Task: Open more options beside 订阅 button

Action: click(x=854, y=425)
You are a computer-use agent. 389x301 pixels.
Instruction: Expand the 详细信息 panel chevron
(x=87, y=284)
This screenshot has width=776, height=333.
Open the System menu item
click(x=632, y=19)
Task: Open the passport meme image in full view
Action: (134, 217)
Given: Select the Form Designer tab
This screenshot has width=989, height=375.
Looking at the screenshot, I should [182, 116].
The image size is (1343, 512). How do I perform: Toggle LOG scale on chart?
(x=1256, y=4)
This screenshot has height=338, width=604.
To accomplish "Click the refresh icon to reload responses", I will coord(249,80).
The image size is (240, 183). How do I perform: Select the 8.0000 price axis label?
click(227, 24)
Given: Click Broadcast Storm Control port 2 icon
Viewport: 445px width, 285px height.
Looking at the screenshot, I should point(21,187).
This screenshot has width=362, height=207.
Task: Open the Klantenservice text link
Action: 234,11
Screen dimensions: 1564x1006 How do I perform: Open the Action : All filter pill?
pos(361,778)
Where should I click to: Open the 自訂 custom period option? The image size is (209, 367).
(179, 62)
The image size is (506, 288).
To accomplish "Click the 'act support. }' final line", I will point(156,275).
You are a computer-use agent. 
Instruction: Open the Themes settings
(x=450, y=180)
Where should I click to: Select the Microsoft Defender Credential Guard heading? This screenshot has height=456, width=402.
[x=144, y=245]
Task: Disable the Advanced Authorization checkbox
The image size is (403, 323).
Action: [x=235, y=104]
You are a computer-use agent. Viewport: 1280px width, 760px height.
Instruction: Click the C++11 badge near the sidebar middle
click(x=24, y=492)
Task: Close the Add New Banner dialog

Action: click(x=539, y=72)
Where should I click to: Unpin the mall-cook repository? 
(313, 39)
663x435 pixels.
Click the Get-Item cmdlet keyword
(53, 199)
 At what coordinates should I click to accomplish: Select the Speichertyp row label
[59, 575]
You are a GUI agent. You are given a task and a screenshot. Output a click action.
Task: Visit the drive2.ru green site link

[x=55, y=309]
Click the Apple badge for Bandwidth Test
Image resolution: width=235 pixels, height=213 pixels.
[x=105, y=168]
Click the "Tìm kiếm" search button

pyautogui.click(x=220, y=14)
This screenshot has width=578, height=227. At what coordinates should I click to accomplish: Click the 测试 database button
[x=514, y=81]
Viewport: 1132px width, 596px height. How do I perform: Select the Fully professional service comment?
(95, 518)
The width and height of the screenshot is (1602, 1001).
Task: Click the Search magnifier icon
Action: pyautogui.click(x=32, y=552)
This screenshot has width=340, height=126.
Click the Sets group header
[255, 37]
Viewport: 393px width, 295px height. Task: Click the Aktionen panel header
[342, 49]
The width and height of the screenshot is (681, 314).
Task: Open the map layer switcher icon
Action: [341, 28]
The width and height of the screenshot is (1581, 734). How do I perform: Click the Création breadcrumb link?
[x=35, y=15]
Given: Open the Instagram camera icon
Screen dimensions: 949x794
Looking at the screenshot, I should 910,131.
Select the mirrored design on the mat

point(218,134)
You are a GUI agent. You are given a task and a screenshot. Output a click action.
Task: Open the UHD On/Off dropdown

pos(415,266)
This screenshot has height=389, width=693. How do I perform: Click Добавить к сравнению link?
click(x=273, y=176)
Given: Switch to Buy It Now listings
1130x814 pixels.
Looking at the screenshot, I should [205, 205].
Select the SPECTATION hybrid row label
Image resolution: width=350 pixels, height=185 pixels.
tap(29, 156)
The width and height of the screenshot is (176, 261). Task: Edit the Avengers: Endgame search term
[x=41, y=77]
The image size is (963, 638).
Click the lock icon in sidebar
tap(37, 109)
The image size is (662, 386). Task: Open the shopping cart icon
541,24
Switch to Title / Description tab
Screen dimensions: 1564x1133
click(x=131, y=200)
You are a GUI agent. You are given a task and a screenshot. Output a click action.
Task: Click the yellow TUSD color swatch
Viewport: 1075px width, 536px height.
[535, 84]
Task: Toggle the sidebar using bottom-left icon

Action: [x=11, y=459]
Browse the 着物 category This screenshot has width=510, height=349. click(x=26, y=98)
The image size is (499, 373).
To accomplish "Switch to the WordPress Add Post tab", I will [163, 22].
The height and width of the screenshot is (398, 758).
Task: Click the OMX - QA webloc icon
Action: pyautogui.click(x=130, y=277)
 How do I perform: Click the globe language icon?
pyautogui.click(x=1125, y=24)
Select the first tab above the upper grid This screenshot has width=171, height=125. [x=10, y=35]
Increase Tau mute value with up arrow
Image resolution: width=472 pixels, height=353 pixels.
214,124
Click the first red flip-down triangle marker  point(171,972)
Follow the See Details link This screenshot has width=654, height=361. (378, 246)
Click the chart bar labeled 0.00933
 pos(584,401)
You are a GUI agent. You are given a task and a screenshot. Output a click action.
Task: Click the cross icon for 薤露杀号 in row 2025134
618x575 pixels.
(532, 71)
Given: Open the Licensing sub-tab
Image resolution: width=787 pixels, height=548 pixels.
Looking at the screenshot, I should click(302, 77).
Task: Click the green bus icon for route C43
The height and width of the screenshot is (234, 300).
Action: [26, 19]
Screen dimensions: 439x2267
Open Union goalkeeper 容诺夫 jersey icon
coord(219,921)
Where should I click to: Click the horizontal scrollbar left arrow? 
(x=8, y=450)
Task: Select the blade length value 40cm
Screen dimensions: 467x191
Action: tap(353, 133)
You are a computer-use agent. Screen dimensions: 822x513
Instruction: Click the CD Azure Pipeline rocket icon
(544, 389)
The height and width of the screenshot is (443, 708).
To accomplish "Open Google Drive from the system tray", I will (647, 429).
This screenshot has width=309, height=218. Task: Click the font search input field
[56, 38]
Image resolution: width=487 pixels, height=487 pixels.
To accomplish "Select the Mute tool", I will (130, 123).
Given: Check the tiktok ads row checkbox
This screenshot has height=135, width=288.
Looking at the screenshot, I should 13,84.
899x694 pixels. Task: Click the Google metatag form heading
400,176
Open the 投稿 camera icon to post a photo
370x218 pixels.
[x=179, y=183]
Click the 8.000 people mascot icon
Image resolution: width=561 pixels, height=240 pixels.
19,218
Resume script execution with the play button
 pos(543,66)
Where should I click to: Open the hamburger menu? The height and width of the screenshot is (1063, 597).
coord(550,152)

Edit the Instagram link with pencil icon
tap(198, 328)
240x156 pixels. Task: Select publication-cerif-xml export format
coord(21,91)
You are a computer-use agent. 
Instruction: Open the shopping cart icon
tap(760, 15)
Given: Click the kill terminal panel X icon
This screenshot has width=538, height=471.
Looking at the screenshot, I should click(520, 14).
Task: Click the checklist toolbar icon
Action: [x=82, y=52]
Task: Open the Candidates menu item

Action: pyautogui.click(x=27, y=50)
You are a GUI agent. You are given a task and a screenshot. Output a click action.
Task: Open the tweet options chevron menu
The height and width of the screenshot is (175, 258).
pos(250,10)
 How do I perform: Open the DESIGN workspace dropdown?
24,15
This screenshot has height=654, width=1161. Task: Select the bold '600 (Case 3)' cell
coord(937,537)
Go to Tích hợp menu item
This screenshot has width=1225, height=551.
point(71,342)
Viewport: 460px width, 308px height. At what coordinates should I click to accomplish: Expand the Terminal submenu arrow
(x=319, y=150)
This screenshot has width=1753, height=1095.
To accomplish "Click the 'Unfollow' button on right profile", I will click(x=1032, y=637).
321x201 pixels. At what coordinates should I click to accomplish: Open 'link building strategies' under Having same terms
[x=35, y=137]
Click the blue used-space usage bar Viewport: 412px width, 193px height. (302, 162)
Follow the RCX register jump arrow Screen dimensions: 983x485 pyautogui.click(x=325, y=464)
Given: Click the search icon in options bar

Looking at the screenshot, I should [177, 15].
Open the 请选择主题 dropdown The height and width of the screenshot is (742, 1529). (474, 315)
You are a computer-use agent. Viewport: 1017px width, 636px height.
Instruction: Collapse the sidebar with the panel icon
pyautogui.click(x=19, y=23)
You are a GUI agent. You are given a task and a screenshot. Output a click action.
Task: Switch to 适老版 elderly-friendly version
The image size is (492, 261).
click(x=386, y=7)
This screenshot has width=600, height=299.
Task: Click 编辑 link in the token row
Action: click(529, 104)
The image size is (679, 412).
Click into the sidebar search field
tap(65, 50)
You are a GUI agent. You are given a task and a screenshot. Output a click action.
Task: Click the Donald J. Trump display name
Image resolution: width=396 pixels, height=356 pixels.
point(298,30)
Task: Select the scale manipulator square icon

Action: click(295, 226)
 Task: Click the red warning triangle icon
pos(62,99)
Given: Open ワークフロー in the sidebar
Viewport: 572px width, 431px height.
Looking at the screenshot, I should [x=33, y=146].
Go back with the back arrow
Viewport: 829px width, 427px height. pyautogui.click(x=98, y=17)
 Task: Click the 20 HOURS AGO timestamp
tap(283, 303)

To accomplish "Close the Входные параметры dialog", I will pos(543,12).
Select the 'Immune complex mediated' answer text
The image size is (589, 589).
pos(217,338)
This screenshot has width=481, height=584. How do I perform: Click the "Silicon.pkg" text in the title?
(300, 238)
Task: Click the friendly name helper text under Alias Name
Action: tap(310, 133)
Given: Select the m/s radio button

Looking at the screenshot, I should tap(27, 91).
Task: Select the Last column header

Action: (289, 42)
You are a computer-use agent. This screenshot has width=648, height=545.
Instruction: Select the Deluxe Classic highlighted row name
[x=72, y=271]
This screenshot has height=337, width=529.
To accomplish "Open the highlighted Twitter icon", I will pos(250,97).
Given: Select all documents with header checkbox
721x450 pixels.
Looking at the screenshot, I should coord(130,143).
# # #
### EXERCISE OBJECTIVE
Among the records above, find the lines that contain "computer" and copy every one.

### WRITTEN ANSWER
You are a computer-use agent. 389x301 pixels.
You are a computer-use agent. 
You are a computer-use agent. Viewport: 1280px width, 760px height.
You are a computer-use agent. Screen dimensions: 822x513
You are a computer-use agent. 
You are a computer-use agent. Viewport: 1017px width, 636px height.
You are a computer-use agent. This screenshot has width=648, height=545.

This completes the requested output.